I thought you might make a little headway with this Link;

hxxp://www.htgsupply.com/

 I'm gathering that you are exploring LED's ? if you are,  please do allow me to share some of what I have experimented with, and learned about using them. 

 I started off with a 90Watt tri-band UFO, I was also at that time starting a new grow, and I was also using CFL's too.

 The 90 watt did pure magic in my box for certain. When it comes to the veg, I will always use an LED, in fact I now use two 600 watt panels that are using both the blue and red, but like I said I do this with vegging only, I also found that using a 400 Watt HPS made all the difference when it came time to flower. using CFL, and LED alone gave me wispy fox tail like buds. Throw on the HPs and viola I get dense, well packed buds. 

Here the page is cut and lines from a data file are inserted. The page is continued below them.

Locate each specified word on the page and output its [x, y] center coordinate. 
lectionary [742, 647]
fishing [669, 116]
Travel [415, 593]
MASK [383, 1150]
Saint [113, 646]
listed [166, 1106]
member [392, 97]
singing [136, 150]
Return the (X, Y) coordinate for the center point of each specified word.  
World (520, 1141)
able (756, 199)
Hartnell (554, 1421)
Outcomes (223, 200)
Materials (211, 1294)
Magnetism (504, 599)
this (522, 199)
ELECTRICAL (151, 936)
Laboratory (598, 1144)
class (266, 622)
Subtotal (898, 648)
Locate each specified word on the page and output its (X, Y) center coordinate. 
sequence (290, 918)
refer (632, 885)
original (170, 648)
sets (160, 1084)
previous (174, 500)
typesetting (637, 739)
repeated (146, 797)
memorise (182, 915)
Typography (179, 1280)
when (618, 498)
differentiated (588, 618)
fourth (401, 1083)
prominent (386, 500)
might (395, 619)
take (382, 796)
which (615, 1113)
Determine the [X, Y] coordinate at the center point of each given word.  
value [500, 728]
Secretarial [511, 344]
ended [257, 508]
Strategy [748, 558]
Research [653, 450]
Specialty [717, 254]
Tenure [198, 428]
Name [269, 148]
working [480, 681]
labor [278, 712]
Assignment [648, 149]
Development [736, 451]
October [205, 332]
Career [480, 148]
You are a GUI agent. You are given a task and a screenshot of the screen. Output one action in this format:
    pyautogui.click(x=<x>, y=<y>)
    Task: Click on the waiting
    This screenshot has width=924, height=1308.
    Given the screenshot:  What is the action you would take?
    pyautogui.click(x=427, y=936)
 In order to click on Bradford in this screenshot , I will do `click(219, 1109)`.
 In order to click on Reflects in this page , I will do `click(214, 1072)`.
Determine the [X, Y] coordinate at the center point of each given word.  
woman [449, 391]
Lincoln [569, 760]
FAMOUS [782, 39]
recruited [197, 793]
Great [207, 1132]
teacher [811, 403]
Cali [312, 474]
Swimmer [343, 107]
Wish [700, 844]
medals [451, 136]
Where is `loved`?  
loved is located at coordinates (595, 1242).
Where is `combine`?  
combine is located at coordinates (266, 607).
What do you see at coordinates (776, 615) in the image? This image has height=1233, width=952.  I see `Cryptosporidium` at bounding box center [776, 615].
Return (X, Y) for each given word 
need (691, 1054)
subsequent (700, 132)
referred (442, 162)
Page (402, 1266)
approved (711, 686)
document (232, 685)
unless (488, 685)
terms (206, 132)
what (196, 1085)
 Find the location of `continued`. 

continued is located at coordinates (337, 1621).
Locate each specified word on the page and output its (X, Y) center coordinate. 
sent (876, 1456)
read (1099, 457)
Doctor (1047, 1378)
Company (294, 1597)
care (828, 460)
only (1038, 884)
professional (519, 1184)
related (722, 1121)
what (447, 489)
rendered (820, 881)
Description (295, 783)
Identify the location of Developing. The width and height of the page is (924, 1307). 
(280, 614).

try combining all the lights, try to cut back on electrical usage so you don't leave a footprint. I recommend go slow and easy with this as it does start to add up quick. Be safe, be cool.

smoke in peace
KK


----------



## ledtester (Feb 27, 2010)

jack of all trades said:
			
		

> just looking for some thing to grow 2-4 plants


I've tested the new LED's and unless you are growing in a shoe box and can't use anything else including fluro's and you just had to spend the money then go ahead and buy the newer panels....all performance claims on LED's are there for the sole purpose of justifying the price.No LED manuf. or customer can show you results to prove their 80% savings, efficiency or whatever they want to call it....


----------



## ledtester (Feb 27, 2010)

KingKahuuna said:
			
		

> Yo Ho Ho jack of all trades,
> 
> I thought you might make a little headway with this Link;
> 
> ...


 
Jack I think this proves my point...here's someone who spent what would cost you $4000 US only to have to resort to using a $250 light to do the important work! Save your wallet...LED's have not improved in a while only the size and cost of the panels...what they produce hasn't. With $4000 bucks of lights you should produce between 12 lbs (if you're a newbie) to 18 lbs. if you're better every grow...Ask this poster to show you what he gets for that money? BTW there's better panels then HGT.


----------